Arnold Veimer | |
Office: | Chairman of the Council of Ministers of the Estonian SSR |
Term Start: | 22 September 1944 |
Term End: | 29 March 1951 |
Predecessor: | Oskar Sepre (acting) |
Successor: | Aleksei Müürisepp |
Birth Name: | Arnold Veimer |
Birth Date: | 20 June 1903 |
Birth Place: | Nehatu Parish, Governorate of Estonia, Russian Empire |
Death Place: | Tallinn, Estonia |
Party: | Communist Party of Estonia (1922–1940) Communist Party of the Soviet Union (1940–1977) |
Profession: | Economist |
Alma Mater: | University of Tartu |
Spouse: | Nadezhda Tikhanova-Veimer |
Awards: | Hero of Socialist Labour (1973) |
Arnold Veimer (20 June 1903 – 3 March 1977) was a Soviet Estonian politician and economist.[1]
Veimer joined the Communist Party of Estonia (EKP) in 1922, and was given a lifetime sentence of forced labour in the trial of the 149 in 1924. In May 1938, he was released in a general amnesty.[2]
After the Soviet occupation of Estonia in the summer of 1940, Veimer was elected a deputy to and chairman of the so-called People's Parliament in Estonia, which later became the Supreme Soviet of the Estonian SSR. In 1941 Veimer was elected to the Central Committee of the Communist Party of Estonia, now renamed the Communist Party of Estonia (bolsheviks) (EK(b)P).
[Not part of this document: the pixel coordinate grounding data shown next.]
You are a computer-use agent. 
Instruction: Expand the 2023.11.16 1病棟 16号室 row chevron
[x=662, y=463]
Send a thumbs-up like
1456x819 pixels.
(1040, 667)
The same year, he graduated from the department of economics at the University of Tartu.
In 1944–1951, Veimer was Chairman of the Council of Ministers (until 1946 Chairman of the Council of People's Commissars) of the Estonian SSR.[1] After being removed from this position, he was appointed director of the Institute of Economics and Law of the Academy of Sciences of the Estonian SSR. After the death of Joseph Stalin, Veimer returned to political work: in 1957–1965 he was Chairman of the Sovnarkhoz (Council of National Economy) of the Estonian SSR, and in 1965–1968 he was Deputy Chairman of the Council of Ministers of the Estonian SSR. He later served as President of the Academy of Sciences of the Estonian SSR in 1968–1973.